Stupid question. But how do you reply to someone. I tried using the “@“ and then spelling the person name but that didn’t work?

Any interest in seller financing?
You could put down 15% through a personal loan and pay 8% to the seller. Seller gets more money, you get a lower rate, and if you bank roll he income from the property pay it off early to save more.

@Dazrell Fleming Assuming you've run the #s on your property, properly vetted the tenants (very important - you can get a tenant, they just night not pay you) and after accounting for ALL costs (including paying back interest, principal, cap ex reserves and a reasonable cash flow #), if you still make money, then I would suggest signing a 6 moth lease with tenant with first option by tenant to renew twice for 6 month periods at a higher rent.
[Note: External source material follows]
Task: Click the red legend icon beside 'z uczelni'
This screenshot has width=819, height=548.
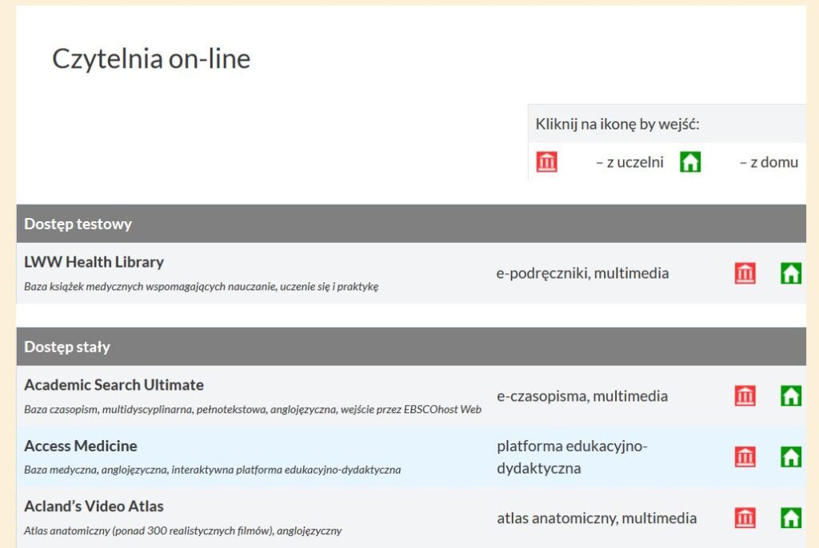Action: pyautogui.click(x=546, y=162)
I.e first 6 months at 750, then you can either bump the rate up or give them a "incentive" by saying they can renew for the next 6 months at the same rate or same rate + increase in rent. At the second renewal, you will raise rents. The only reason why I would be hesitant in signing a 2 year lease is because what if you don't like the tenant or there are issues. What do you do then?

You're doing the right thing by typing @. Just type the first letter of someone's name. In my case type @O and a menu should popup which shows my name, click on it and now I will be tagged. If you don't do that, there is no way for any posted to know what you're doing. You can always "like" a comment (if you think it's worthy) and that's another way of alerting a member to activity on this thread. 

@Omar Khan I was using the mobile app and it doesn't support "@" i guess. Good point on the 6 month lease incase the tenant and I don't see eye to eye. I've ran the numbers using to BRRR tool. I also looked at how much I'll pay in interest with the personal loan and added those numbers. Shockingly this could be a deal where it doesn't cost me anything after the firs year.

@Dazrell Fleming The mobile app leaves a lot to be desired. Surprising considering BP offers a great overall experience and has an excellent community-outlook towards its users. 

To play devil's advocate, there is no free lunch. Every real estate deal costs money. Essentially, you might not be paying monthly costs because your costs will be lumped together. For instance, your boiler might work perfectly for 4 years but blow up in Year 5. For the first 4 years, you paid nothing but suddenly have a big bill in Year 5. Hopefully, that doesn't happen to you, but I just wanted to point it out. 

Nonetheless, if the #s work (rehab cost estimation will be your biggest challenge), go for it. This will be a great asset and you will learn a lot along the way. Best of luck!